▶ Activities
#1 In the passage on polyolefins, what have polyolefin cold and hot water pipes almost completely replaced?
#2 Extend the passage on polyolefins with the next part, starting after its final sentence.

Specifically, functional underwear is non-absorbent and permanently dry as it drains sweat from the skin to the surface from which it can evaporate. Polypropylene, one of the polyolefins, can be used to produce Moira fibre, a solid but still the lightest, warmest and most flexible of synthetic fibres, it doesn’t cause allergic reactions, it has high abrasion resistance (2,5 times higher than cotton), and low absorption.
In baby diapers, but also in women's hygienic or incontinence pads, the material can absorb a large amount of liquid, keeping the body dry.
Polyolefins are also suitable for food packaging or roof insulation
Polypropylene is harmless, making it suitable for storing food. It is used in the production of yoghurt cups, plastic bags and cups for frozen foods. It is also suitable for producing hygienic material such as toothbrushes (using low shrinkage of polypropylene), brushes, syringes, protective masks and clothing, or just single-use children and incontinence nappies or sanitary napkins.
Rainproof vapour-permeable films can also be made from polyolefins. They are suitable for outdoor clothing and equipment, but for building roof insulation, too. Polyolefins are also used in manufacture of cold and hot water pipes, which have almost completely replaced previously produced steel pipes.

[Stored data entries]
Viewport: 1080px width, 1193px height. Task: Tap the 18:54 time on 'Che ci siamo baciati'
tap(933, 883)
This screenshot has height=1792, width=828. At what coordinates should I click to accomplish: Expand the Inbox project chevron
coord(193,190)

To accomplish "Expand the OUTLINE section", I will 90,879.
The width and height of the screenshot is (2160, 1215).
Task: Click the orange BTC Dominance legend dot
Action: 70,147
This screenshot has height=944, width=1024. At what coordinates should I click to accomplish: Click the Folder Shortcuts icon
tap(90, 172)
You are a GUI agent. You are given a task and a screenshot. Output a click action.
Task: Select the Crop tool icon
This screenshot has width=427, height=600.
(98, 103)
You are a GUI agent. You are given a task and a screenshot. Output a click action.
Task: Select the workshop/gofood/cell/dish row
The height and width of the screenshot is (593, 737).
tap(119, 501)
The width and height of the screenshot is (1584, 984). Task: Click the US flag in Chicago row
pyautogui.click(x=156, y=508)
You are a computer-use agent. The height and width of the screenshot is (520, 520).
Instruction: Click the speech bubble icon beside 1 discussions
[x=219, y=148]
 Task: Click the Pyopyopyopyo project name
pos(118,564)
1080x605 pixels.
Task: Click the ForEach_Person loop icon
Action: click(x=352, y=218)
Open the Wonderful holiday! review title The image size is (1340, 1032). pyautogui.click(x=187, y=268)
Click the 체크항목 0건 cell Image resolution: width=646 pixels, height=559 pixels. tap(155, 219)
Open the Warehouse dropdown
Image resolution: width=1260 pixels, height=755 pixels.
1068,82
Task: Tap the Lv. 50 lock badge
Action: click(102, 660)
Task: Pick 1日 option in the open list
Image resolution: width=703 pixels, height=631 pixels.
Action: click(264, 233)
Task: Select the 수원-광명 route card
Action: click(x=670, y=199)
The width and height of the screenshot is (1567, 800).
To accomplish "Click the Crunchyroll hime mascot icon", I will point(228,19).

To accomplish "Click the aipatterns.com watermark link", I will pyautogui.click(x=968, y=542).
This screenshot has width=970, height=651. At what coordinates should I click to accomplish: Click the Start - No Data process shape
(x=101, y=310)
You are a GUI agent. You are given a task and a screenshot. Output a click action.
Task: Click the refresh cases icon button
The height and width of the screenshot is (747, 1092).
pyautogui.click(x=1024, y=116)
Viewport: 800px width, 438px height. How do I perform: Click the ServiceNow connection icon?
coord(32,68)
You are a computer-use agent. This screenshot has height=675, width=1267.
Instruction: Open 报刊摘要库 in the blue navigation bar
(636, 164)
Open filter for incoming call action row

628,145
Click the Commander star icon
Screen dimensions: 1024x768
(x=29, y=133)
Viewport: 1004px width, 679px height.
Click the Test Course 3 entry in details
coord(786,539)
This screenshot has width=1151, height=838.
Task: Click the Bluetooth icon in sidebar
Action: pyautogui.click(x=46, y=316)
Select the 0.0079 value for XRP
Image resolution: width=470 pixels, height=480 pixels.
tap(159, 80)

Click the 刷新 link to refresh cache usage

▶ Results for each task
#1 Previously produced steel pipes.

#2
They are also used for packaging cosmetics, disinfectants and medicaments - specifically for transparent or colour-tinted vials, cartridges, buckets, bowls, dragées or applications of disinfectants and deodorants. To produce tinted containers, polymer concentrates containing colour pigments are used to produce final products in required shades.
Polyolefins enable the production of thinner fibres for solid nonwoven textile, and also the production of flexible and soft fabrics.
Advantages? They are eco-friendly and easy to process
Compared to other materials, polyolefins have many advantages:
- low production costs on raw materials and energy,
- unlike PVC, polystyrene and polycarbonate, they are eco-friendly,
- excellent mechanical properties,
- they are easily processed for a wide variety of products – e.g. fibres, foils, tubes, plates, injection,
- significantly lower density compared to other polymers such as PVC, PET, polyurethanes, polycarbonates or polystyrene,
- they are lighter than water (they float on the surface),
- their structure and properties can be varied in various ways, they can have predetermined strength, stiffness, flexibility or temperature resistance.
Development of new types of polyolefins at the Polymer Institute Brno
Researchers at the Polymer Institute Brno, which is part of Unipetrol, are engaged in the development of new types of polyolefins with unique properties that allow further applications.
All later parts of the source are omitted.